**Задание 1:**
По чьей подначке Олейников начал сочинять стихи, если верить тексту о нем?
**Задание 2:**
Повтори из текста об Олейникове слово в слово всё, начиная с "Хотя всегда был" и вплоть до "его высоколобом челе.".
**Задание 3:**
Продолжи текст о стихах Олейникова, начав сразу после его последней фразы.

**Текст:**
####################

Наконец-то мы дошли до стихов.
Сам Олейников поэтом себя никогда не считал. Стихи он начал сочинять уже будучи в Ленинграде, по подначке того же Шварца.
Хотя всегда был активным пропагандистом поэзии. У него была даже собственная коллекция стихотворных произведений, наиболее ему созвучных по духу.
Сами понимаете, что пародия, литературная мистификация и игра, которыми буквально пропитана стихотворная стихия Олейникова, – для автора не что иное, как жизнь. Или, может быть, защита от жизни, от тех ее уродливых проявлений, сводящих человека с ума.
Прочитайте олейниковских «Жука-антисемита», «Блоху мадам Петрову», знаменитого «Таракана», пародирующего лебядкинский стиль, «Муху», «Перемену фамилии». Да хотя бы эти вот строчки из стихотворного «Послания»:
Слышится голос Козьмы Пруткова, видятся глубокомысленные морщины на его высоколобом челе.

####################

**Извлечённые данные:**
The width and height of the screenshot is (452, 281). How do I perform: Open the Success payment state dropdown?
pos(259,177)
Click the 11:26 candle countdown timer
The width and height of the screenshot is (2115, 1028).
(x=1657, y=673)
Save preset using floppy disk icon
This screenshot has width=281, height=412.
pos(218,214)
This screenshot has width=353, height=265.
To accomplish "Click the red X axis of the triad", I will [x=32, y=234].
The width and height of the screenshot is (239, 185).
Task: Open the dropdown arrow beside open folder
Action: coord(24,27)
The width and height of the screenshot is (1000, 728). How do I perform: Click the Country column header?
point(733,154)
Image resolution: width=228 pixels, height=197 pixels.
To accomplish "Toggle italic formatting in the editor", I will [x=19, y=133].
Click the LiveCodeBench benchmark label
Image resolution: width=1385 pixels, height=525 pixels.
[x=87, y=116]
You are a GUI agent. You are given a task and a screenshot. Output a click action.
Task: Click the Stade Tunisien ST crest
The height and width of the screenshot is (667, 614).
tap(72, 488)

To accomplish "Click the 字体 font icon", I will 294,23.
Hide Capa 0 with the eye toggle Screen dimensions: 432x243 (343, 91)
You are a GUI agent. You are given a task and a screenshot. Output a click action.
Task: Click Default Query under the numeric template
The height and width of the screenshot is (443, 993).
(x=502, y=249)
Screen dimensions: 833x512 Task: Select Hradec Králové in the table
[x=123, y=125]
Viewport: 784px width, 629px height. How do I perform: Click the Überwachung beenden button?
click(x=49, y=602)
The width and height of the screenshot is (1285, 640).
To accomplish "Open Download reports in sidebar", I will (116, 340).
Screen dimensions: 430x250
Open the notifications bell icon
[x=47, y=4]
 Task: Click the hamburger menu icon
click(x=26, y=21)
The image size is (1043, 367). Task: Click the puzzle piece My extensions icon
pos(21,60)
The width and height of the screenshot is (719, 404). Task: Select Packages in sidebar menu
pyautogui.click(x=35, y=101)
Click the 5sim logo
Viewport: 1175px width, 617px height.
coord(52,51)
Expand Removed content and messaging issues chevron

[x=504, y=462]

####################

**Ответ 1:**
По подначке Шварца.

**Ответ 2:**
Хотя всегда был активным пропагандистом поэзии. У него была даже собственная коллекция стихотворных произведений, наиболее ему созвучных по духу.
Сами понимаете, что пародия, литературная мистификация и игра, которыми буквально пропитана стихотворная стихия Олейникова, – для автора не что иное, как жизнь. Или, может быть, защита от жизни, от тех ее уродливых проявлений, сводящих человека с ума.
Прочитайте олейниковских «Жука-антисемита», «Блоху мадам Петрову», знаменитого «Таракана», пародирующего лебядкинский стиль, «Муху», «Перемену фамилии». Да хотя бы эти вот строчки из стихотворного «Послания»:
Слышится голос Козьмы Пруткова, видятся глубокомысленные морщины на его высоколобом челе.

**Ответ 3:**
Известно – чтобы обезопасить себя от пошлости и уродства мира, надо вознести их на пьедестал трагедии. Представить хамоватую тетку Федрой или, скажем, Юдифью. Мелкого уличного подонка – Гарибальди или хотя бы Зорро. Даже обыкновенного докучного таракана сделать венцом творения. Смех развенчивает и уничтожает не хуже, чем пуля или электрический стул. К несчастью, он не спасает автора.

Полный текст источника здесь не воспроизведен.